-- Begin Source --

= Kalamazoo Kangaroos =

The Kalamazoo Kangaroos were an indoor soccer club based in Kalamazoo, Michigan that competed in the American Indoor Soccer Association.

The team was started in 1984 as one of the original members of the AISA. They played their games at Wings Stadium which seated 5,000 people and were coached in year one by Chris Bartels. The team was composed primarily of young, ex-college players with their first chance at professional play. Player assistant coach Mike Garrett had played in the Major Indoor Soccer League (MISL) and was named the head coach midway through year two with the team in last place. Garrett led the team to a turnaround as they won most of their remaining games and made the playoffs. Key players were goalkeeper Victor Petroni (formerly of Kansas City in the MISL), leading goal scorer Neil Ridgway, Ted Powers, Dave Pierce (formerly of Wichita in the MISL) and player coach Mike Garrett. At the conclusion of year two, the team went defunct and most of the players moved on.

-- End Source --
-- Begin Data excerpts --

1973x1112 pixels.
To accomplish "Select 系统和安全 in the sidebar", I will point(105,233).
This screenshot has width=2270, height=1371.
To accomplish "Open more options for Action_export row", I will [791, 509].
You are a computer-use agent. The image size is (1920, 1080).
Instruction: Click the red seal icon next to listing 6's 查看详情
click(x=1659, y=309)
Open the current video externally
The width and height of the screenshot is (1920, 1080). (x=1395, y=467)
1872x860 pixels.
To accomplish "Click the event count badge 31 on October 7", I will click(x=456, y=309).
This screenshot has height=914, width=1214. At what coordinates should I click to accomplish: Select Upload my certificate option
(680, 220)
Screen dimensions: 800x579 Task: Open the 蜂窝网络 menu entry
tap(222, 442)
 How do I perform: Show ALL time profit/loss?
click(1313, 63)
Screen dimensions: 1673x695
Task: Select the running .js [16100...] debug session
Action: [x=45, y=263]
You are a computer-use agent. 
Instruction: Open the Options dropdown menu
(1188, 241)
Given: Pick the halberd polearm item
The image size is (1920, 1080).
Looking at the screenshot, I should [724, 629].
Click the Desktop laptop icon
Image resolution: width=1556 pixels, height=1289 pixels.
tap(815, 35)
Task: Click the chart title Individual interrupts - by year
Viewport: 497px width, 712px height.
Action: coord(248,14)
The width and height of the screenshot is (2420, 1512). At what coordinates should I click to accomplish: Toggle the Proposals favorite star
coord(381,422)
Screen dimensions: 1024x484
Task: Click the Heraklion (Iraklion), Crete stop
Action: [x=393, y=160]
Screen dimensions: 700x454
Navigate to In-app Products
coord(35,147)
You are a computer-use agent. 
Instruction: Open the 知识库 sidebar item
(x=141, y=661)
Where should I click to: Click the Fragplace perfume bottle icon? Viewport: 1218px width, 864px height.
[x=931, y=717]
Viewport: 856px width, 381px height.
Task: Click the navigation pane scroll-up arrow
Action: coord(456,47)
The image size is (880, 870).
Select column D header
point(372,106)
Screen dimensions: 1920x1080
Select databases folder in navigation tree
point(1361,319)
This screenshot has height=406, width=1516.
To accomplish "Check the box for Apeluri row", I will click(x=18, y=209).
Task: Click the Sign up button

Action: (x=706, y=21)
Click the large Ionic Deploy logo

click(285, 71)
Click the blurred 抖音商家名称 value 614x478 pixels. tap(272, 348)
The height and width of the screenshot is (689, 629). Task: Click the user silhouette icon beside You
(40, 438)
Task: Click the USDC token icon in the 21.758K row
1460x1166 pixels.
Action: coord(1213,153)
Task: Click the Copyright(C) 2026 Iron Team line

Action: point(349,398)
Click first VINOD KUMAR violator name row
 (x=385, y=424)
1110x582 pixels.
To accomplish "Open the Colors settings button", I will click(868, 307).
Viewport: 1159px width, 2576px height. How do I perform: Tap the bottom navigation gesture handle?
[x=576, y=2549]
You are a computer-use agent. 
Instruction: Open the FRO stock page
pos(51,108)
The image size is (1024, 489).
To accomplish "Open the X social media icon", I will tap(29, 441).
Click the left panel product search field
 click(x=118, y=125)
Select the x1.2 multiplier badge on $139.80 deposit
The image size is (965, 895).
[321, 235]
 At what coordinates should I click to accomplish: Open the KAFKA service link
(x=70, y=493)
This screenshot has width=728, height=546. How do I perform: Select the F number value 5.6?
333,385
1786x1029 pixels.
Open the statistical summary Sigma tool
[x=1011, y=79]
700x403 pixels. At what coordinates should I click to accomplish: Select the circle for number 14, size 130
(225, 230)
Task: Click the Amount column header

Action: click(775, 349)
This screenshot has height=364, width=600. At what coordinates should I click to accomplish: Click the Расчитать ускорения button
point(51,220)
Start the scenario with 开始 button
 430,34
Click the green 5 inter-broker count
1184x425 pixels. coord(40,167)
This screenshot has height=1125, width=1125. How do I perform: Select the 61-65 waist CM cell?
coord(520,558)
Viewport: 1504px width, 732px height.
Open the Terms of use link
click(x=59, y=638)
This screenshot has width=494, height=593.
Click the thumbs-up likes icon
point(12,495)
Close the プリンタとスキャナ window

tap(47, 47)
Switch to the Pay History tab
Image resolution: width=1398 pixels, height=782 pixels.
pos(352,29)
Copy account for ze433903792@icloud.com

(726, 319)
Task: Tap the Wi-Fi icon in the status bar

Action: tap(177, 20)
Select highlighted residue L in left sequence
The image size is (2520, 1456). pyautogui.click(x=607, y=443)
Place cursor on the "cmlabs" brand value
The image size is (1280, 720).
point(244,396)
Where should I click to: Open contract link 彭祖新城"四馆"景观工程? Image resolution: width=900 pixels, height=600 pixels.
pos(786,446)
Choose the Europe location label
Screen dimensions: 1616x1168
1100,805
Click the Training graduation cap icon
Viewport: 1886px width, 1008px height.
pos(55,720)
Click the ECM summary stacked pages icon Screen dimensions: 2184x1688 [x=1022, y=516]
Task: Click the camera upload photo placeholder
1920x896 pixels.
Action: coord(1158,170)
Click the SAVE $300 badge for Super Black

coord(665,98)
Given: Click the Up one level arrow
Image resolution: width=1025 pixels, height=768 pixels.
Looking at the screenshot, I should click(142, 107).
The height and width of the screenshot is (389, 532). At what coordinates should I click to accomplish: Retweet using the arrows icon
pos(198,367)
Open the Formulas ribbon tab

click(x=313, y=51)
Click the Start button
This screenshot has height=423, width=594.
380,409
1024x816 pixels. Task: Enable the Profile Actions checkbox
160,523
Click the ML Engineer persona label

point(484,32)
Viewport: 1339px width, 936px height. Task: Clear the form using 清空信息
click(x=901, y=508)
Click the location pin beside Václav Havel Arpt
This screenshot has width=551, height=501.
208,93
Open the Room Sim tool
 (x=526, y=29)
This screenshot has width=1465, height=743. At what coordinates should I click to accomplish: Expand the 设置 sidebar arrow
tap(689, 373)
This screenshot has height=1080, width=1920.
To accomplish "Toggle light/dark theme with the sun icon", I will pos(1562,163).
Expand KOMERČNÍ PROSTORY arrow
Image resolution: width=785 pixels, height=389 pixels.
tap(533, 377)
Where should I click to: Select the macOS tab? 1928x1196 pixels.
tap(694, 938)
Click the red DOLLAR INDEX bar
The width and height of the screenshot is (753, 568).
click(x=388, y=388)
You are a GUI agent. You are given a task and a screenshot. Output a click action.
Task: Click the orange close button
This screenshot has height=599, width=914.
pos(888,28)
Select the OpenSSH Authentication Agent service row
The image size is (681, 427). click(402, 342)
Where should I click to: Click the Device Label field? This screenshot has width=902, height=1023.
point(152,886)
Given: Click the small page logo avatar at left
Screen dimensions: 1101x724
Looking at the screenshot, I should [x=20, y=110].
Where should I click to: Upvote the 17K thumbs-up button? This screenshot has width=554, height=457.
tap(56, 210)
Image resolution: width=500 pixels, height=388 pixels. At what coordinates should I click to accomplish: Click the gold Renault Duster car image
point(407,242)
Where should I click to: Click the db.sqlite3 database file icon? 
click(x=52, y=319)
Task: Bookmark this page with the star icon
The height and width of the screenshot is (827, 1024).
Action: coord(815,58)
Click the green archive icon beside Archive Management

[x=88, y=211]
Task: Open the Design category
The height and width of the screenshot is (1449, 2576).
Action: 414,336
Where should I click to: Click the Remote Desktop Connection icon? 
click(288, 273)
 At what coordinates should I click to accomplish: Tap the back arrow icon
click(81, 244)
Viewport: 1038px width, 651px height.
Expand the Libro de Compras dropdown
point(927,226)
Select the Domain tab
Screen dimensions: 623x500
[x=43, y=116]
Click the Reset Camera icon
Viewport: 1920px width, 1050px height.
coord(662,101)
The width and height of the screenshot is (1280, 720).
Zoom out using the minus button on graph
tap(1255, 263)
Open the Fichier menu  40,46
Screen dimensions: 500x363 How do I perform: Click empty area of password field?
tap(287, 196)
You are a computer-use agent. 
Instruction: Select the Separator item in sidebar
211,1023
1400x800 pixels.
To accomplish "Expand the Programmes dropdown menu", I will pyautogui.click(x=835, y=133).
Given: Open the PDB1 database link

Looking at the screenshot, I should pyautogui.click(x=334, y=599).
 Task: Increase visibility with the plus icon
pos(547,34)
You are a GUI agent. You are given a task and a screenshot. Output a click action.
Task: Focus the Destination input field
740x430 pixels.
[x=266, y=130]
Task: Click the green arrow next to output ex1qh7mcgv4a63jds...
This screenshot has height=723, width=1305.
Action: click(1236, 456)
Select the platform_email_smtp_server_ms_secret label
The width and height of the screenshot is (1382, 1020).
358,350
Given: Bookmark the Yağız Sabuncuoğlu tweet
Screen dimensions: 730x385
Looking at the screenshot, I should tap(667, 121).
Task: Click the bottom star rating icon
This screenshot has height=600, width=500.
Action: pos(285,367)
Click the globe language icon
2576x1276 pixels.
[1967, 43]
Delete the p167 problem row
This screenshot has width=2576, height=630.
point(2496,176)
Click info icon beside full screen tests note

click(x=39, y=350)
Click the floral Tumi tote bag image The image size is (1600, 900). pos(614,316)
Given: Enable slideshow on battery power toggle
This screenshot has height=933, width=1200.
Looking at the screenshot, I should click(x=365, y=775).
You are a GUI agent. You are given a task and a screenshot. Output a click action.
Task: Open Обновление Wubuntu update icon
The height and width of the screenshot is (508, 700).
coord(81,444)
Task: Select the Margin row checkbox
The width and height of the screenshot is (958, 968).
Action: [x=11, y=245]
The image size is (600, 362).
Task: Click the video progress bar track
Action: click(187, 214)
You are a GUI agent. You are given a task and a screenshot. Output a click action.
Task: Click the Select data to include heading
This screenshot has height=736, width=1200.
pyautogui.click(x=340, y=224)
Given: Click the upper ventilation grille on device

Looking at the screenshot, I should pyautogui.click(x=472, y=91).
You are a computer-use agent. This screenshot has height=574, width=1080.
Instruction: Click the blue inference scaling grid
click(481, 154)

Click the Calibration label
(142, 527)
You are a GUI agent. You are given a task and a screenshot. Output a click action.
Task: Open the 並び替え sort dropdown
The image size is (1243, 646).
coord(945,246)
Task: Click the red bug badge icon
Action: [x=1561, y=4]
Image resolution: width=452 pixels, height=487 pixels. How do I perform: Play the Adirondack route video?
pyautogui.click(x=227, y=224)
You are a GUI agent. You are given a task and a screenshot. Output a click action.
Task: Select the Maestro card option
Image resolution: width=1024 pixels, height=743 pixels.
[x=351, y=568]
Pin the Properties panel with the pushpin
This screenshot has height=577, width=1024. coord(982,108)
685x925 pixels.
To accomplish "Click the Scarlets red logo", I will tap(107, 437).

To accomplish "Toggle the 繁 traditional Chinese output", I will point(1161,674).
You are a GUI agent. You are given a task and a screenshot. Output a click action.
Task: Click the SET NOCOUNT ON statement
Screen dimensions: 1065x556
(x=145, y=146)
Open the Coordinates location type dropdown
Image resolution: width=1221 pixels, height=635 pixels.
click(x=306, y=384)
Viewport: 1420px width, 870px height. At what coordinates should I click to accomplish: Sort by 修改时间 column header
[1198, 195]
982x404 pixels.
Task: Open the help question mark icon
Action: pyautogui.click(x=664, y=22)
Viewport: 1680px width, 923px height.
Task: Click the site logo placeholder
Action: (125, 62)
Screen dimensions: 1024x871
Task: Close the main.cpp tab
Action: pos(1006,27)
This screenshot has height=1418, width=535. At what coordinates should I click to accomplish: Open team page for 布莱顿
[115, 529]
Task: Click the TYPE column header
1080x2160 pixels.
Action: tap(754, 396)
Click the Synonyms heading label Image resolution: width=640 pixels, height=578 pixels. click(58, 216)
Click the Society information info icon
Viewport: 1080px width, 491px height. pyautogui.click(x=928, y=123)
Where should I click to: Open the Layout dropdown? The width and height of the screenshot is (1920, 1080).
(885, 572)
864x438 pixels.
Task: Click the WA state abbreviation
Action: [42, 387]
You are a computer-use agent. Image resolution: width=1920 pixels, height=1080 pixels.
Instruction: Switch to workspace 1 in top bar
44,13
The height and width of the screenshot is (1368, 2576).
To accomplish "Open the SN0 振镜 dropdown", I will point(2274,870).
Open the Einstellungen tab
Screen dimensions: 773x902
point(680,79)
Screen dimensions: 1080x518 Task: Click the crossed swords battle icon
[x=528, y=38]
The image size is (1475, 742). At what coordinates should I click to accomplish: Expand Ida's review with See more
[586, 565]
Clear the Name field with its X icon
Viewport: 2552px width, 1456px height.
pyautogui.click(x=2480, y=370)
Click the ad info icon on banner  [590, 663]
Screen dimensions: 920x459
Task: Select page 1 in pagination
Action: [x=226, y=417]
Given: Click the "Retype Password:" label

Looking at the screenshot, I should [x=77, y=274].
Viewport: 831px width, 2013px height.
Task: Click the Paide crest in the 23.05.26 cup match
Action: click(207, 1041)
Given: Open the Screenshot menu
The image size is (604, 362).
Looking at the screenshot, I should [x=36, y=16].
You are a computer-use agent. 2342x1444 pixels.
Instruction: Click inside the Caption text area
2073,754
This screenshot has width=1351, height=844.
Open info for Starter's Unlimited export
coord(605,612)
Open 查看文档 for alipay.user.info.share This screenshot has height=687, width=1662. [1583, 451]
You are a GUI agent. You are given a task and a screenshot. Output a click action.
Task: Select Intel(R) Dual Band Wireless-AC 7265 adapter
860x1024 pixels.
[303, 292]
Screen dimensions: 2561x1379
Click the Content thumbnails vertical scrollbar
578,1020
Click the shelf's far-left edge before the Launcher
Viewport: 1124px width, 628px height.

-- End Data excerpts --

Set task A
In the passage on the Kalamazoo Kangaroos, at which venue did the team play its games?
Set task B
Translate this sentence from the Kalamazoo Kangaroos passage into Spanish: "The team was composed primarily of young, ex-college players with their first chance at professional play."
Set task C
Pick up the passage on the Kalamazoo Kangaroos after its final sentence and carry it further.

Answer A
Wings Stadium.

Answer B
El equipo estaba compuesto principalmente por jóvenes exjugadores universitarios que tenían su primera oportunidad de jugar como profesionales.

Answer C
The top players played on other teams in the league, which had now become the National Professional Soccer League (NPSL); Victor Petroni and Paul Kato with the Louisville Thunder, Neil Ridgway and Ted Powers with the Toledo Pride. Garrett also moved on in mid season to become the head coach of the Toledo Pride. He coached that team to a turnaround from last place to third and into the playoffs. Pierce retired from professional soccer to pursue business interests.

==Coaches==

- USA Chris Bartels (1984–85)
- USA Mike Garrett (1985–86)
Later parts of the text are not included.